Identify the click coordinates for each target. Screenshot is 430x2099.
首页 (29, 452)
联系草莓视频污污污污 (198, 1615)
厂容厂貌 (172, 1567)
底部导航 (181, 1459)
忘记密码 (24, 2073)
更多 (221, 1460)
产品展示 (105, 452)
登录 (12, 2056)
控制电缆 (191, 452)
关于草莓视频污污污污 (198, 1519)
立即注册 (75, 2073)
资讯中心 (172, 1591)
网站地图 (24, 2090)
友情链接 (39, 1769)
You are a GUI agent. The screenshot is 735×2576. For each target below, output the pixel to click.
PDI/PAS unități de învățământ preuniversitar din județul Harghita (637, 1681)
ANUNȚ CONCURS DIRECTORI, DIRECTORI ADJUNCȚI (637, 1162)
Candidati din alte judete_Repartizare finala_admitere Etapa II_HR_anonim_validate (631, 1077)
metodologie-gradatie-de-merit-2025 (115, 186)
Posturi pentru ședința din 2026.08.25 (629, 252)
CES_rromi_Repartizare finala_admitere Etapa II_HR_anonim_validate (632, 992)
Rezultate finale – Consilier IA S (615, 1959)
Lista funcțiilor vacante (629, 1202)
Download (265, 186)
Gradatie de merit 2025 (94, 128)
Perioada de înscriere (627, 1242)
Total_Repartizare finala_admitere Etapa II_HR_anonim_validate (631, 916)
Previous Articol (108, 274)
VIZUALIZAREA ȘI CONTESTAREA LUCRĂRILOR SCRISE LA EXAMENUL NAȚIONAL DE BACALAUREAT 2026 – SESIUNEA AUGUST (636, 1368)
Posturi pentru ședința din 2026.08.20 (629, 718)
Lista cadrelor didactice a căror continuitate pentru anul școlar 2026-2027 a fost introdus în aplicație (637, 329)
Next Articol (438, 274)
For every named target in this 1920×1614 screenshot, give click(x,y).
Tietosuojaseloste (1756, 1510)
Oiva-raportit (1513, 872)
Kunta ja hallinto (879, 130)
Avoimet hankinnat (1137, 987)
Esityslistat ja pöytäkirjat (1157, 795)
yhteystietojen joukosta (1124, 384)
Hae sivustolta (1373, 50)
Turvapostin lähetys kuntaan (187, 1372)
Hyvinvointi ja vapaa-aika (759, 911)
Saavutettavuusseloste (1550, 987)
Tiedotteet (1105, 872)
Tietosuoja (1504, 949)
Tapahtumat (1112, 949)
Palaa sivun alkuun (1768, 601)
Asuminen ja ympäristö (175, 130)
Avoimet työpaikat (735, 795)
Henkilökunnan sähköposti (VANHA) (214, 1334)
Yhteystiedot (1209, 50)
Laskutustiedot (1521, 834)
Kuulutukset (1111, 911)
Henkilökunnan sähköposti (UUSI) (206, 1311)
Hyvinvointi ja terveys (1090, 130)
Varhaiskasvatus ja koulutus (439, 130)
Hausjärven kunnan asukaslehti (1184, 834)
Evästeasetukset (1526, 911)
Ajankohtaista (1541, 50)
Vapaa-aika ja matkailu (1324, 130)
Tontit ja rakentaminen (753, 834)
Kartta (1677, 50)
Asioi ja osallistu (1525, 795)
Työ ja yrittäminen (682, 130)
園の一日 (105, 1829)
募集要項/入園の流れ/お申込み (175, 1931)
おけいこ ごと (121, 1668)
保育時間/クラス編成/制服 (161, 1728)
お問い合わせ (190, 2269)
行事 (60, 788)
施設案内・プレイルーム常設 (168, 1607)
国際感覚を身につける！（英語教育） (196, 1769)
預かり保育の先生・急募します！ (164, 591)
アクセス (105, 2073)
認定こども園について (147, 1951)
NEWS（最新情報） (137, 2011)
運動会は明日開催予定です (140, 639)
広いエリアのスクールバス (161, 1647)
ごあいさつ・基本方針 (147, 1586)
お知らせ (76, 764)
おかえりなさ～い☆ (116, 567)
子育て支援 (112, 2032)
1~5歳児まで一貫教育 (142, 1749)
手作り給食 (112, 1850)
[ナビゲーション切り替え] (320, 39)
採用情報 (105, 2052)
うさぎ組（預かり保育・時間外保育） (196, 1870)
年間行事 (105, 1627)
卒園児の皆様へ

= = = =

ACTIVITY:
Reproduce, unchanged, the line containing "Hae sivustolta (1373, 50)" and each line after it through the end of the listing above, and nothing else.

YOUR SOLUTION:
Hae sivustolta (1373, 50)
Turvapostin lähetys kuntaan (187, 1372)
Hyvinvointi ja vapaa-aika (759, 911)
Saavutettavuusseloste (1550, 987)
Tiedotteet (1105, 872)
Tietosuoja (1504, 949)
Tapahtumat (1112, 949)
Palaa sivun alkuun (1768, 601)
Asuminen ja ympäristö (175, 130)
Avoimet työpaikat (735, 795)
Henkilökunnan sähköposti (VANHA) (214, 1334)
Yhteystiedot (1209, 50)
Laskutustiedot (1521, 834)
Kuulutukset (1111, 911)
Henkilökunnan sähköposti (UUSI) (206, 1311)
Hyvinvointi ja terveys (1090, 130)
Varhaiskasvatus ja koulutus (439, 130)
Hausjärven kunnan asukaslehti (1184, 834)
Evästeasetukset (1526, 911)
Ajankohtaista (1541, 50)
Vapaa-aika ja matkailu (1324, 130)
Tontit ja rakentaminen (753, 834)
Kartta (1677, 50)
Asioi ja osallistu (1525, 795)
Työ ja yrittäminen (682, 130)
園の一日 (105, 1829)
募集要項/入園の流れ/お申込み (175, 1931)
おけいこ ごと (121, 1668)
保育時間/クラス編成/制服 (161, 1728)
お問い合わせ (190, 2269)
行事 (60, 788)
施設案内・プレイルーム常設 (168, 1607)
国際感覚を身につける！（英語教育） (196, 1769)
預かり保育の先生・急募します！ (164, 591)
アクセス (105, 2073)
認定こども園について (147, 1951)
NEWS（最新情報） (137, 2011)
運動会は明日開催予定です (140, 639)
広いエリアのスクールバス (161, 1647)
ごあいさつ・基本方針 (147, 1586)
お知らせ (76, 764)
おかえりなさ～い☆ (116, 567)
子育て支援 (112, 2032)
1~5歳児まで一貫教育 (142, 1749)
手作り給食 (112, 1850)
[ナビゲーション切り替え] (320, 39)
採用情報 (105, 2052)
うさぎ組（預かり保育・時間外保育） (196, 1870)
年間行事 (105, 1627)
卒園児の皆様へ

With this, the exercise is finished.